# Players that remain from the Inaugural Season



## Gym Rat (Dec 30, 2002)

I started thinking about it – with Sue Wicks retirement, etc, so I generated a list of players that remain from the league's inaugural season. There aren’t very many left.

Janeth Arcain - HOU
Elena Baranova - NY: missed entire 2000 season due to torn ACL suffered in April
Ruthie Bolton - SAC
Rushia Brown - CHA
Cynthia Cooper - HOU : Retired after 2000 season, came back for 2003 season
Tamecka Dixon - LA
Jennifer Gillom - LA
Lady Grooms - SAC 
Adrienne Johnson - CT Sun
Vickie Johnson - NY
Merlakia Jones - CLE
Lisa Leslie - LA
Rebecca Lobo - CT Sun
Mwadi Mabika - LA
Rhonda Mapp- LA
Wendy Palmer - CT Sun
Bridget Pettis - IND
Andrea Stinson - CHA
Sheryl Swoopes - HOU
Tina Thompson- HOU
Teresa Weatherspoon - NY
*Sophia Witherspoon - LA: She just was picked up by the L.A. Sparks after not making a team this season due to her veteran status and salary cap restrictions. She started her WNBA career with the New York Liberty '97 to '99 then in Portland in from '00-'01 and then with LA in 2002.
* Latasha Byears - Just released by the L.A. Sparks to make room for Sophia Witherspoon, started in the WNBA in '97 with Sacramento Monarchs, then was traded to the LA Sparks on October 11, 2000


----------



## Cometsbiggestfan (May 14, 2003)

only 23 players left. ::sniffs::

I think Tina Thompson will be the last to retire.


----------



## JGKoblenz (Jul 19, 2002)

I know that Janeth Arcain played in all Comets games, any other player did it for their respective team?


----------



## carayip (Jan 15, 2003)

Nikki McCray?


----------



## Comets_Always23 (Apr 30, 2003)

*Inaugural Season players*

Nikki McCray came in the year after the inaugural season. I don't know if another WNBA player has played in all her team's games. Maybe Andrea Stinson? Just a guess... Anyway, to play in every game is an accomplishment given injuries, pregnancies, and other things. Arcain is the league's Ironwoman.


----------



## carayip (Jan 15, 2003)

But I am pretty sure that McCray was the franchise star assigned by the league to Washington no?


----------



## Gym Rat (Dec 30, 2002)

> Originally posted by <b>carayip</b>!
> But I am pretty sure that McCray was the franchise star assigned by the league to Washington no?
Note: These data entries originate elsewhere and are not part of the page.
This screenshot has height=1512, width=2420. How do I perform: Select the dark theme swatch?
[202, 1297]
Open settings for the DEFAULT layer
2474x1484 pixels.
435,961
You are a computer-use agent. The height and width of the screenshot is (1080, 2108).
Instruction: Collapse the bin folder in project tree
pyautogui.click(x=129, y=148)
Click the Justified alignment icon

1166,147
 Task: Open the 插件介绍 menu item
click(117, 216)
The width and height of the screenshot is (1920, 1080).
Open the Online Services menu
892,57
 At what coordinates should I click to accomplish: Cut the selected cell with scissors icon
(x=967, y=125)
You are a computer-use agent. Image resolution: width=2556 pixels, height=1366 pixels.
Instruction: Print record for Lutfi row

Nikki McCray assigned to Washington on January 27, 1998 so she did not play in the 1997 season.

She played for Columbus of the ABL in 1996-97, she has two Olympic Gold Medals, 1996 and 2000. She has been a WNBA All Star 3 times, 1999, 2000, 2001.


----------



## s a b a s 11 (Dec 31, 2002)

Yeah Nikki played in the ABL as the MVP and then sold them out to the WNBA... since her first couple seasons, she has had a terrible decline in play.

Maybe Merlaka Jones has played in everyone of her WNBA games?

STuart


----------



## s a b a s 11 (Dec 31, 2002)

> Originally posted by <b>JGKoblenz</b>!
> I know that Janeth Arcain played in all Comets games, any other player did it for their respective team?


Yep Arcain has played in all 186 games in 6 seasons, good call.

Gym Rat, so has Andrea Stinson, 6 seasons, 186 games

Another player that played 6 seaons with 186 games: Theresa Weatherspoon

Not so good for me... but I was close Merlakia Jones, 6 seasons, 18*4* games. 

Jen Gillom played 183/186. Lisa Leslie and Vickie Johnson both have played 182/186 games possible.

Fourth place finish. Maybe next year i'll win if I practice.

STuart


----------



## JGKoblenz (Jul 19, 2002)

Nice information Stuart.


----------



## Gym Rat (Dec 30, 2002)

> Originally posted by <b>s a b a s 11</b>!
> 
> 
> Yep Arcain has played in all 186 games in 6 seasons, good call.
> ...


:worship:


----------



## Cometsbiggestfan (May 14, 2003)

::stomps feet:: Dang i was just about to say Theresa Wheatherspoon!! She's my fav. player outside of the Comets team.


----------



## bandanaman1998 (Jun 28, 2003)

Vicky Bullet played in all 186 games through 2002 (but is not playing this year).


----------



## TRACIELOVESCOMETS (May 14, 2003)

Demya Walker-Monarchs
Lisa Leslie-LA


----------



## Gym Rat (Dec 30, 2002)

> Originally posted by <b>TRACIELOVESCOMETS</b>!
> Demya Walker-Monarchs
> Lisa Leslie-LA


What are you talking about???


----------



## TRACIELOVESCOMETS (May 14, 2003)

oh i see leslie up there! I WAS talking about players who still remain from inaugural season.


----------